[Records from a data source]
- - - - - - -
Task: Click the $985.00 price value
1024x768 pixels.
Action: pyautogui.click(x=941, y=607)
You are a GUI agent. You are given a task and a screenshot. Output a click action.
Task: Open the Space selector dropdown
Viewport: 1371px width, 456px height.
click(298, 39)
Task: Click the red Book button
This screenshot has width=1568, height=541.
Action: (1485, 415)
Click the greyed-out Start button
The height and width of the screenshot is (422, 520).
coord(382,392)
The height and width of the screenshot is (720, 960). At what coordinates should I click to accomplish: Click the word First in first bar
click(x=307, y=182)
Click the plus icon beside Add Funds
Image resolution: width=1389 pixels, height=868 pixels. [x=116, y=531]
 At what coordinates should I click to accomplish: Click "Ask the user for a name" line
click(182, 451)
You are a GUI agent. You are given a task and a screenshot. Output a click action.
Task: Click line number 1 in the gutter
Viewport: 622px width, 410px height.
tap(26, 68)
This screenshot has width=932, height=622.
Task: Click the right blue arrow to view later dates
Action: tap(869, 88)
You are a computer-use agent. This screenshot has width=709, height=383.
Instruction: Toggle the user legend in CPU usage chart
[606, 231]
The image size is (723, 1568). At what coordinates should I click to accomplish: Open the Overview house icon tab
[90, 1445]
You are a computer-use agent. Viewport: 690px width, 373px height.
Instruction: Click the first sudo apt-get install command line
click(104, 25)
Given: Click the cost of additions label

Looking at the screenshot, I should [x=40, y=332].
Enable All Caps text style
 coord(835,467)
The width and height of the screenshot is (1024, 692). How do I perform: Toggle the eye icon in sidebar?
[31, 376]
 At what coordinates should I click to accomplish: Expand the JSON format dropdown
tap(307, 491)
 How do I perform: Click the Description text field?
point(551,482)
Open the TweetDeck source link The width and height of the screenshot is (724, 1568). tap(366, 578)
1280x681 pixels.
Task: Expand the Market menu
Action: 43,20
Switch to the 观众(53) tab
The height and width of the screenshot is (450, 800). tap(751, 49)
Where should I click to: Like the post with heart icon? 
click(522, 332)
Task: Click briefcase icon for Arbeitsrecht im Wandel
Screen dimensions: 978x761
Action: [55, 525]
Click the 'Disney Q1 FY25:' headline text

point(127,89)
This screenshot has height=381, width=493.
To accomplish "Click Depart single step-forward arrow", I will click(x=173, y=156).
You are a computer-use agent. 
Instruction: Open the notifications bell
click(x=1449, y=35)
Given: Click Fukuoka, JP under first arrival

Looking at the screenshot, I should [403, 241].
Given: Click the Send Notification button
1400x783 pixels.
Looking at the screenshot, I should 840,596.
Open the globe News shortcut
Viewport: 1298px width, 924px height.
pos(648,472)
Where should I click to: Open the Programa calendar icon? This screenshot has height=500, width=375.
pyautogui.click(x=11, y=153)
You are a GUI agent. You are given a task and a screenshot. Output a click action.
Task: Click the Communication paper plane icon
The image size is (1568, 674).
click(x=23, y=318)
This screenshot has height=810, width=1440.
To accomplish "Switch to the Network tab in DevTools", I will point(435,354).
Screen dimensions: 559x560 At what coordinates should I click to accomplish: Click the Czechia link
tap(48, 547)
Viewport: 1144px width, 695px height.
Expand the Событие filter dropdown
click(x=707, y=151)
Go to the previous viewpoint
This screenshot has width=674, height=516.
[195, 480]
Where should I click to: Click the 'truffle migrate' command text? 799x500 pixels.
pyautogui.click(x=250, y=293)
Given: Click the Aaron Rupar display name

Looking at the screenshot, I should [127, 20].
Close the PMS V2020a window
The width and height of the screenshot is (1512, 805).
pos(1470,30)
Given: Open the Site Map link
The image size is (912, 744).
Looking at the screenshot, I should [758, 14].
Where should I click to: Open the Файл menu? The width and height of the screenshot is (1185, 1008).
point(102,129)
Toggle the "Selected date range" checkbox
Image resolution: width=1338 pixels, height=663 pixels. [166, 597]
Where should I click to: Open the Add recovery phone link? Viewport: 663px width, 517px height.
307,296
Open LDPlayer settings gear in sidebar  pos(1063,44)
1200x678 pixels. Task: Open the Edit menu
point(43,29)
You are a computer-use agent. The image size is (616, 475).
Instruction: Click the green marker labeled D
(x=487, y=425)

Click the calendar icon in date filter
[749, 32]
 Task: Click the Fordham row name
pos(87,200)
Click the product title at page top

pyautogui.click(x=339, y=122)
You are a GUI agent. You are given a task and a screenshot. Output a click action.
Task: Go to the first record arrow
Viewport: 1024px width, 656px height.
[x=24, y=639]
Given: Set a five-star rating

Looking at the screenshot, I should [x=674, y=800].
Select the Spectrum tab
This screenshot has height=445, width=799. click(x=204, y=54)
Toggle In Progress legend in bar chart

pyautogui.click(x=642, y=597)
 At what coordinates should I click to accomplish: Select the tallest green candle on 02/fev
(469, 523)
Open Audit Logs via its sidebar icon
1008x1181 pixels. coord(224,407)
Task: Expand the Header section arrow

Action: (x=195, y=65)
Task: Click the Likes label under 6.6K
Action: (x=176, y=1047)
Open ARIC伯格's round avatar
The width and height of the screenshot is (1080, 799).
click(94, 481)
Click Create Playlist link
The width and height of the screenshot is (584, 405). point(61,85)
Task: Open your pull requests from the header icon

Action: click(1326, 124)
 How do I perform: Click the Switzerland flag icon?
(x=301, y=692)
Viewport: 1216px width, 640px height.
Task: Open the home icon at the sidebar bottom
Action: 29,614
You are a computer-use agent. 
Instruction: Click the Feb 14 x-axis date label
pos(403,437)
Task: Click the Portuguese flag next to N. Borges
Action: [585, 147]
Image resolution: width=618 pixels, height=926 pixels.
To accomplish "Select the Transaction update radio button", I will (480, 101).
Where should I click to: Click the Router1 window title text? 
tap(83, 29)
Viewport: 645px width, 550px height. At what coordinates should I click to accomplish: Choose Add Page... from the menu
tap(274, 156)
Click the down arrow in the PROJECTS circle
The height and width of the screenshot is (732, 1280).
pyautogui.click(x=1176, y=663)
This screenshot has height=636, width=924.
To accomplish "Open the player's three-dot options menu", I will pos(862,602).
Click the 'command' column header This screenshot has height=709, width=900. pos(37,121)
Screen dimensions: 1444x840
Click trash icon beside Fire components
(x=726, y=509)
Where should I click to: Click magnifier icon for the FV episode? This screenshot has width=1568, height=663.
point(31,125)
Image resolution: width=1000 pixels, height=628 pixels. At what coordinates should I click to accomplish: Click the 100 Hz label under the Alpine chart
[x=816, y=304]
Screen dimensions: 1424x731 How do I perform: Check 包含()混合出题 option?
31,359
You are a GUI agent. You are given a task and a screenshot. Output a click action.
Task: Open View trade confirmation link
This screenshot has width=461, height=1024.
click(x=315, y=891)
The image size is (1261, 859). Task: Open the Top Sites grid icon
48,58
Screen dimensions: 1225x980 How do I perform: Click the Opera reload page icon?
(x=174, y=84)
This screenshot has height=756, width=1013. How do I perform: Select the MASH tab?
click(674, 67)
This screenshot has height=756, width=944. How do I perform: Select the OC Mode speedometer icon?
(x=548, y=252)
- - - - - - -
• _Your assignment_
Restate the entries above word for word.

• _Solved exercise_
Task: Click the $985.00 price value
1024x768 pixels.
Action: pyautogui.click(x=941, y=607)
You are a GUI agent. You are given a task and a screenshot. Output a click action.
Task: Open the Space selector dropdown
Viewport: 1371px width, 456px height.
click(298, 39)
Task: Click the red Book button
This screenshot has width=1568, height=541.
Action: (1485, 415)
Click the greyed-out Start button
The height and width of the screenshot is (422, 520).
coord(382,392)
The height and width of the screenshot is (720, 960). At what coordinates should I click to accomplish: Click the word First in first bar
click(x=307, y=182)
Click the plus icon beside Add Funds
Image resolution: width=1389 pixels, height=868 pixels. [x=116, y=531]
 At what coordinates should I click to accomplish: Click "Ask the user for a name" line
click(182, 451)
You are a GUI agent. You are given a task and a screenshot. Output a click action.
Task: Click line number 1 in the gutter
Viewport: 622px width, 410px height.
tap(26, 68)
This screenshot has width=932, height=622.
Task: Click the right blue arrow to view later dates
Action: tap(869, 88)
You are a computer-use agent. This screenshot has width=709, height=383.
Instruction: Toggle the user legend in CPU usage chart
[606, 231]
The image size is (723, 1568). At what coordinates should I click to accomplish: Open the Overview house icon tab
[90, 1445]
You are a computer-use agent. Viewport: 690px width, 373px height.
Instruction: Click the first sudo apt-get install command line
click(104, 25)
Given: Click the cost of additions label

Looking at the screenshot, I should [x=40, y=332].
Enable All Caps text style
 coord(835,467)
The width and height of the screenshot is (1024, 692). How do I perform: Toggle the eye icon in sidebar?
[31, 376]
 At what coordinates should I click to accomplish: Expand the JSON format dropdown
tap(307, 491)
 How do I perform: Click the Description text field?
point(551,482)
Open the TweetDeck source link The width and height of the screenshot is (724, 1568). tap(366, 578)
1280x681 pixels.
Task: Expand the Market menu
Action: 43,20
Switch to the 观众(53) tab
The height and width of the screenshot is (450, 800). tap(751, 49)
Where should I click to: Like the post with heart icon? 
click(522, 332)
Task: Click briefcase icon for Arbeitsrecht im Wandel
Screen dimensions: 978x761
Action: [55, 525]
Click the 'Disney Q1 FY25:' headline text

point(127,89)
This screenshot has height=381, width=493.
To accomplish "Click Depart single step-forward arrow", I will click(x=173, y=156).
You are a computer-use agent. 
Instruction: Open the notifications bell
click(x=1449, y=35)
Given: Click Fukuoka, JP under first arrival

Looking at the screenshot, I should [403, 241].
Given: Click the Send Notification button
1400x783 pixels.
Looking at the screenshot, I should 840,596.
Open the globe News shortcut
Viewport: 1298px width, 924px height.
pos(648,472)
Where should I click to: Open the Programa calendar icon? This screenshot has height=500, width=375.
pyautogui.click(x=11, y=153)
You are a GUI agent. You are given a task and a screenshot. Output a click action.
Task: Click the Communication paper plane icon
The image size is (1568, 674).
click(x=23, y=318)
This screenshot has height=810, width=1440.
To accomplish "Switch to the Network tab in DevTools", I will point(435,354).
Screen dimensions: 559x560 At what coordinates should I click to accomplish: Click the Czechia link
tap(48, 547)
Viewport: 1144px width, 695px height.
Expand the Событие filter dropdown
click(x=707, y=151)
Go to the previous viewpoint
This screenshot has width=674, height=516.
[195, 480]
Where should I click to: Click the 'truffle migrate' command text? 799x500 pixels.
pyautogui.click(x=250, y=293)
Given: Click the Aaron Rupar display name

Looking at the screenshot, I should [127, 20].
Close the PMS V2020a window
The width and height of the screenshot is (1512, 805).
pos(1470,30)
Given: Open the Site Map link
The image size is (912, 744).
Looking at the screenshot, I should [758, 14].
Where should I click to: Open the Файл menu? The width and height of the screenshot is (1185, 1008).
point(102,129)
Toggle the "Selected date range" checkbox
Image resolution: width=1338 pixels, height=663 pixels. [166, 597]
Where should I click to: Open the Add recovery phone link? Viewport: 663px width, 517px height.
307,296
Open LDPlayer settings gear in sidebar  pos(1063,44)
1200x678 pixels. Task: Open the Edit menu
point(43,29)
You are a computer-use agent. The image size is (616, 475).
Instruction: Click the green marker labeled D
(x=487, y=425)

Click the calendar icon in date filter
[749, 32]
 Task: Click the Fordham row name
pos(87,200)
Click the product title at page top

pyautogui.click(x=339, y=122)
You are a GUI agent. You are given a task and a screenshot. Output a click action.
Task: Go to the first record arrow
Viewport: 1024px width, 656px height.
[x=24, y=639]
Given: Set a five-star rating

Looking at the screenshot, I should [x=674, y=800].
Select the Spectrum tab
This screenshot has height=445, width=799. click(x=204, y=54)
Toggle In Progress legend in bar chart

pyautogui.click(x=642, y=597)
 At what coordinates should I click to accomplish: Select the tallest green candle on 02/fev
(469, 523)
Open Audit Logs via its sidebar icon
1008x1181 pixels. coord(224,407)
Task: Expand the Header section arrow

Action: (x=195, y=65)
Task: Click the Likes label under 6.6K
Action: (x=176, y=1047)
Open ARIC伯格's round avatar
The width and height of the screenshot is (1080, 799).
click(94, 481)
Click Create Playlist link
The width and height of the screenshot is (584, 405). point(61,85)
Task: Open your pull requests from the header icon

Action: click(1326, 124)
 How do I perform: Click the Switzerland flag icon?
(x=301, y=692)
Viewport: 1216px width, 640px height.
Task: Open the home icon at the sidebar bottom
Action: 29,614
You are a computer-use agent. 
Instruction: Click the Feb 14 x-axis date label
pos(403,437)
Task: Click the Portuguese flag next to N. Borges
Action: [585, 147]
Image resolution: width=618 pixels, height=926 pixels.
To accomplish "Select the Transaction update radio button", I will (480, 101).
Where should I click to: Click the Router1 window title text? 
tap(83, 29)
Viewport: 645px width, 550px height. At what coordinates should I click to accomplish: Choose Add Page... from the menu
tap(274, 156)
Click the down arrow in the PROJECTS circle
The height and width of the screenshot is (732, 1280).
pyautogui.click(x=1176, y=663)
This screenshot has height=636, width=924.
To accomplish "Open the player's three-dot options menu", I will pos(862,602).
Click the 'command' column header This screenshot has height=709, width=900. pos(37,121)
Screen dimensions: 1444x840
Click trash icon beside Fire components
(x=726, y=509)
Where should I click to: Click magnifier icon for the FV episode? This screenshot has width=1568, height=663.
point(31,125)
Image resolution: width=1000 pixels, height=628 pixels. At what coordinates should I click to accomplish: Click the 100 Hz label under the Alpine chart
[x=816, y=304]
Screen dimensions: 1424x731 How do I perform: Check 包含()混合出题 option?
31,359
You are a GUI agent. You are given a task and a screenshot. Output a click action.
Task: Open View trade confirmation link
This screenshot has width=461, height=1024.
click(x=315, y=891)
The image size is (1261, 859). Task: Open the Top Sites grid icon
48,58
Screen dimensions: 1225x980 How do I perform: Click the Opera reload page icon?
(x=174, y=84)
This screenshot has height=756, width=1013. How do I perform: Select the MASH tab?
click(674, 67)
This screenshot has height=756, width=944. How do I perform: Select the OC Mode speedometer icon?
(x=548, y=252)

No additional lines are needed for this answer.